+++ Document

How to reproduce the behaviour

import spacy
import spacy_wrap

nlp = spacy.blank("fr")
config = {"model": {"name": "Jean-Baptiste/camembert-ner"}}
nlp.add_pipe("token_classification_transformer", config=config)

text = """
brice hansemann vice president charge de l'instruction a meaux 77100
information ouverte contre : x se disant prazaru margarita, x se disant adi popa, x se disant chica florin, x se disant tavu anarena, x se disant adan alexandra, x se disant kati enesa, x se disant alin alexandro, x
pour : vols en reunion, tentative de vols en reunion, refus de se soumettre aux operations de prelevement externe necessaire a la realisation d'examen technique et scientifique de comparaison avec les traces et indices preleves lors d'une enquete judiciaire, vols en bande organisee, traite des etres humains en bande organisee, recels en bande organisee de bien provenant d'un delit, delaissement de mineurs
mission : voir commission rogatoire jointe.

++++++
+++ Supplied information

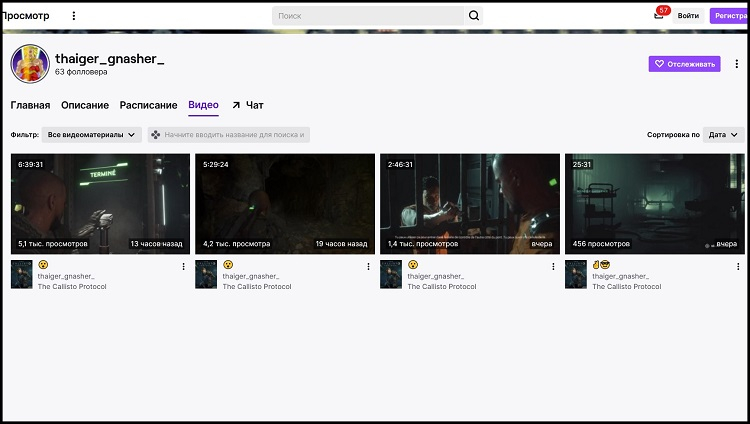
Task: Expand the Дата sort dropdown
Action: 723,134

++++++

◆ To-do list
• A. In the spaCy reproduction steps, which model name is set in the config?
• B. Carry on with the spaCy reproduction steps from the point where they stop.

◆ Responses for each task
• A. Jean-Baptiste/camembert-ner

• B.
"""

nlp(text)

results in

Traceback (most recent call last):
  File "<stdin>", line 1, in <module>
  File "xxx/site-packages/spacy/language.py", line 1031, in __call__
    error_handler(name, proc, [doc], e)
  File "xxx/site-packages/spacy/util.py", line 1670, in raise_error
    raise e
  File "xxx/site-packages/spacy/language.py", line 1026, in __call__
    doc = proc(doc, **component_cfg.get(name, {}))  # type: ignore[call-arg]
  File "xxx/site-packages/spacy_wrap/pipeline_component_tok_clf.py", line 391, in __call__
    self.set_annotations([doc], outputs)
  File "xxx/site-packages/spacy_wrap/pipeline_component_tok_clf.py", line 208, in set_annotations
    iob_tags, iob_prob = self.convert_to_token_predictions(
  File "xxx/site-packages/spacy_wrap/pipeline_component_tok_clf.py", line 275, in convert_to_token_predictions
    agg_token_logits = agg(logits[align.data[:, 0]])
IndexError: index 177 is out of bounds for axis 0 with size 176

while

from transformers import AutoTokenizer, AutoModelForTokenClassification, pipeline
tokenizer = AutoTokenizer.from_pretrained("Jean-Baptiste/camembert-ner")
model = AutoModelForTokenClassification.from_pretrained("Jean-Baptiste/camembert-ner")
nlp = pipeline('ner', model=model, tokenizer=tokenizer, aggregation_strategy="simple")
text = """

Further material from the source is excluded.